◆ AVAILABLE RECORDS
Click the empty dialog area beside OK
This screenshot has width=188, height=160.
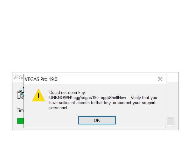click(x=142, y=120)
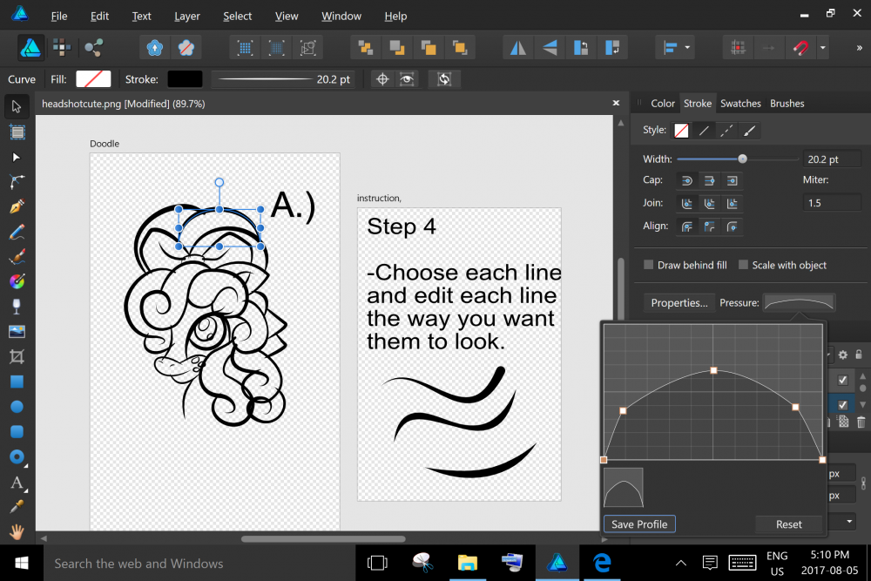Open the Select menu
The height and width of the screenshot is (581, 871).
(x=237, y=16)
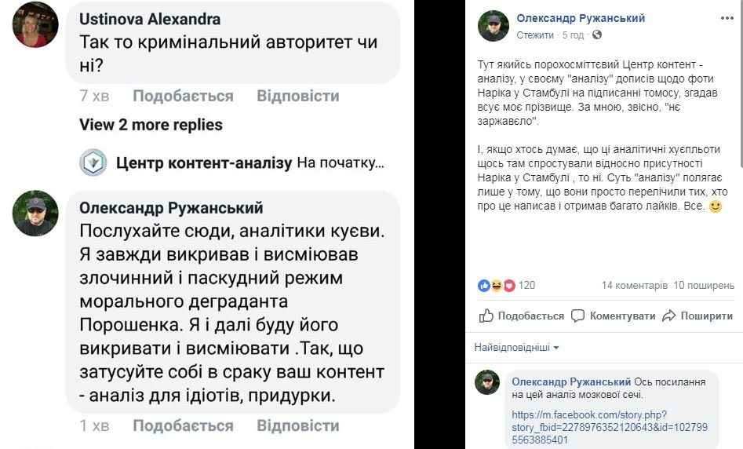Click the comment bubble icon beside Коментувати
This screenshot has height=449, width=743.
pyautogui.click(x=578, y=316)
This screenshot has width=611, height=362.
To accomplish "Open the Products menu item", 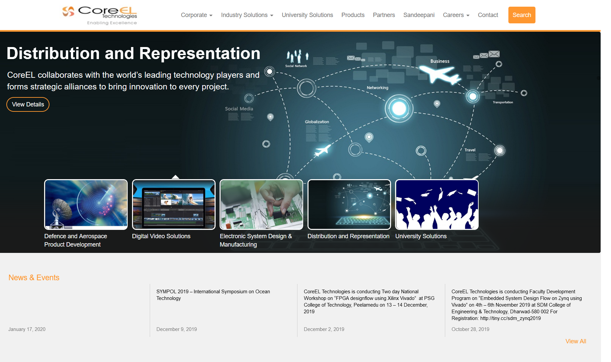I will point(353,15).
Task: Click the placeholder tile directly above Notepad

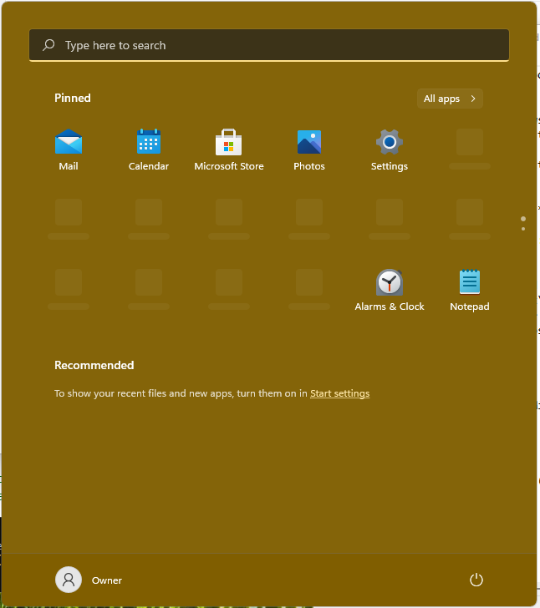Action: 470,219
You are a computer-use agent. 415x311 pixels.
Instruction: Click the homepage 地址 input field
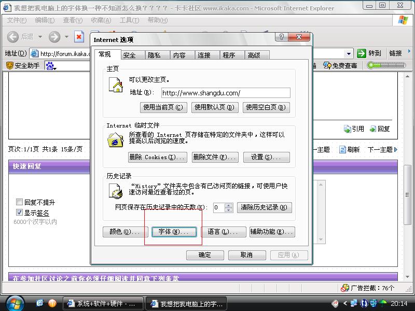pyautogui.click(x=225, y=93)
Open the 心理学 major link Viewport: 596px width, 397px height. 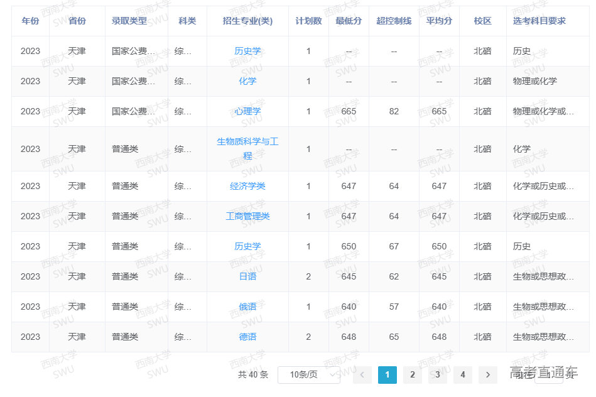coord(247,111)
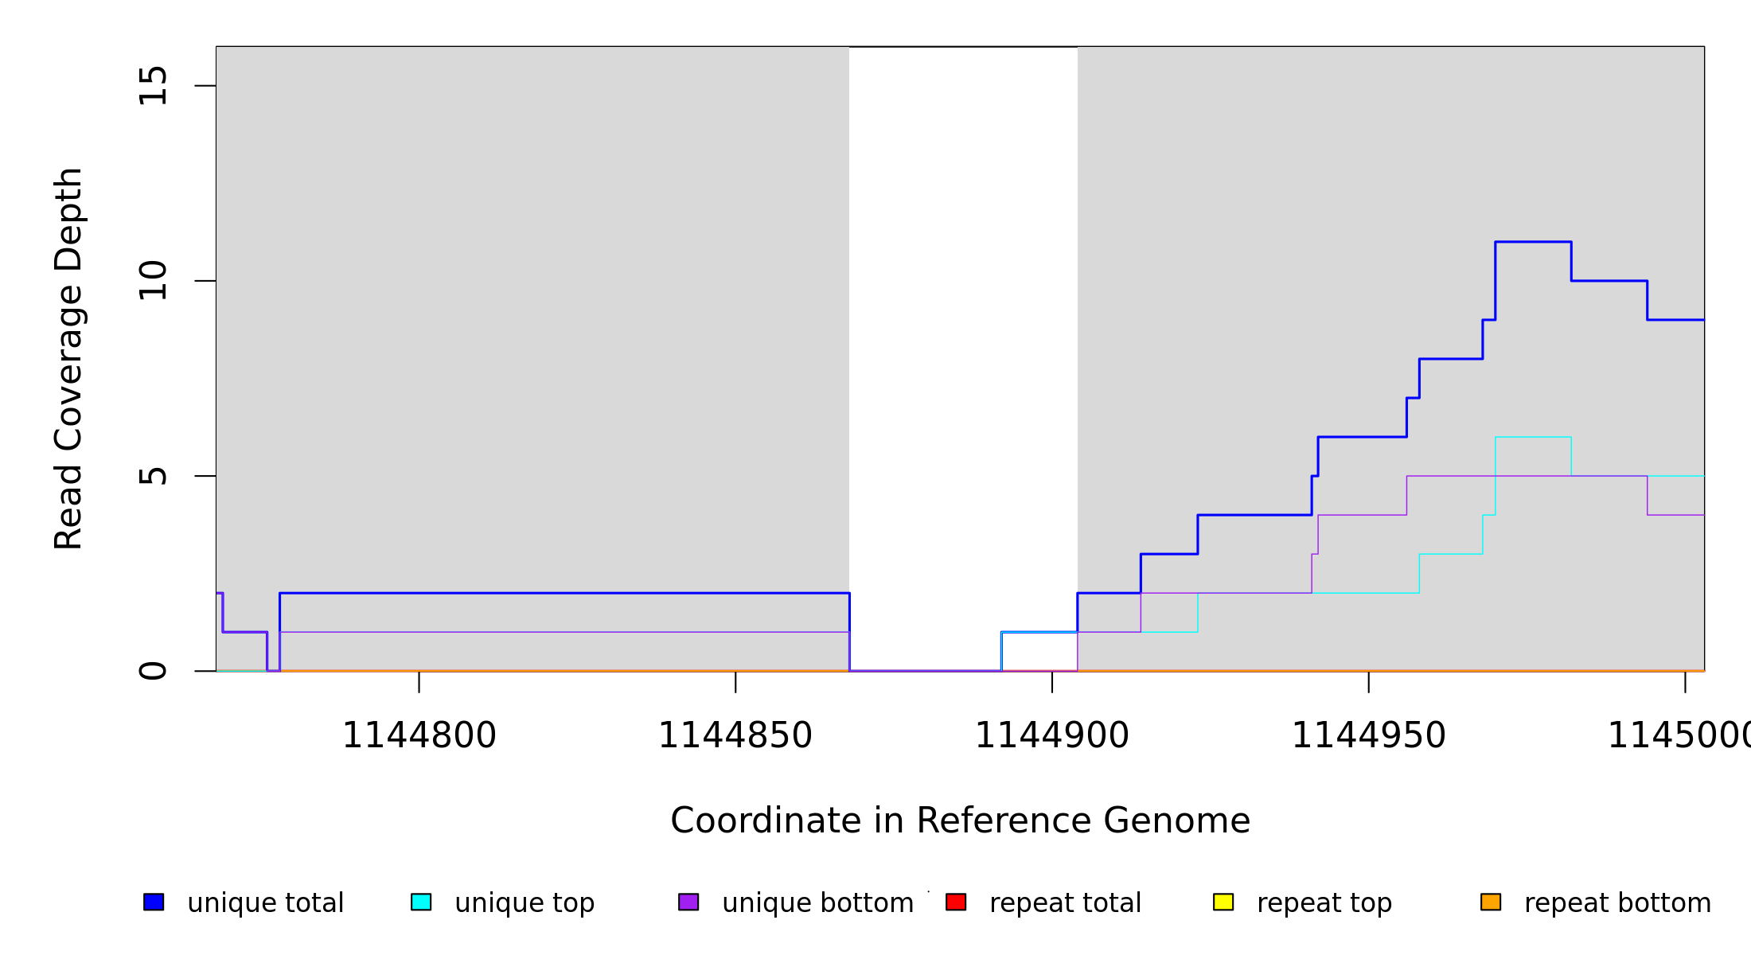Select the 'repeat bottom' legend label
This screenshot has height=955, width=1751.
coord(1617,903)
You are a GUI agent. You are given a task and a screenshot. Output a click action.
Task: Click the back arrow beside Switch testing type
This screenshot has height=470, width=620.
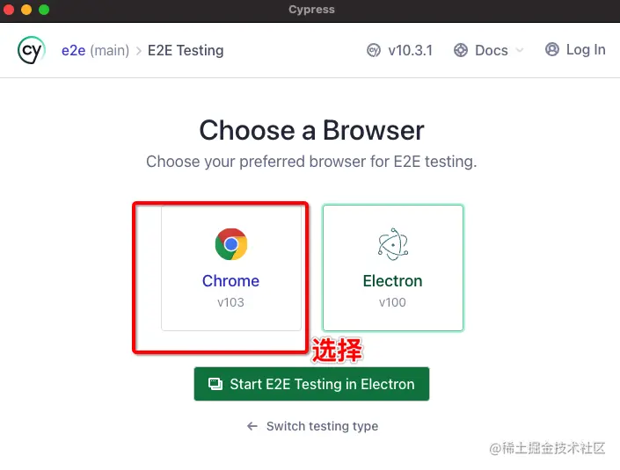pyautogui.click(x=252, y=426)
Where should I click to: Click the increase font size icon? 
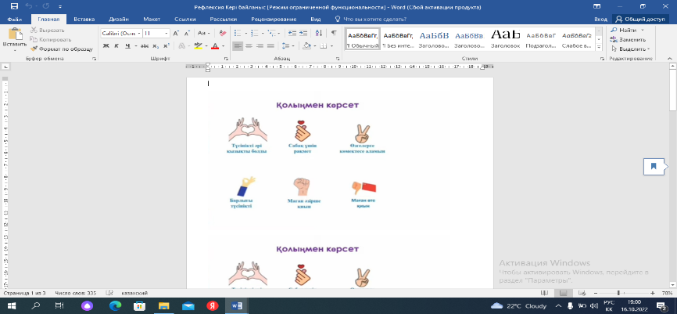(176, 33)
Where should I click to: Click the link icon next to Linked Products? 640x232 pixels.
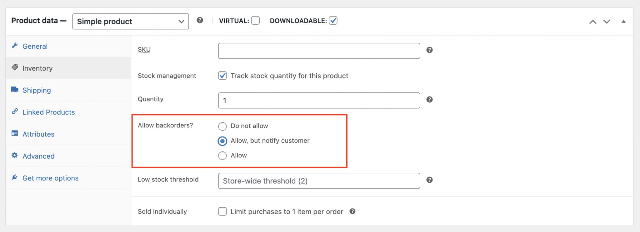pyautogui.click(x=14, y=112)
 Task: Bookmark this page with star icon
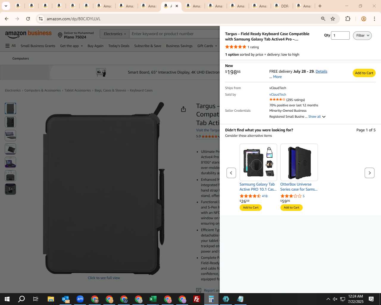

◆ PROBLEM TO SOLVE
Your answer should consist solely of the lines from the line with "Where should I click to: Click the link" to the final line of the listing, set down word for word, pictures omitted.

◆ ANSWER BOX
Where should I click to: Click the link icon next to Linked Products? 640x232 pixels.
pyautogui.click(x=14, y=112)
 Task: Bookmark this page with star icon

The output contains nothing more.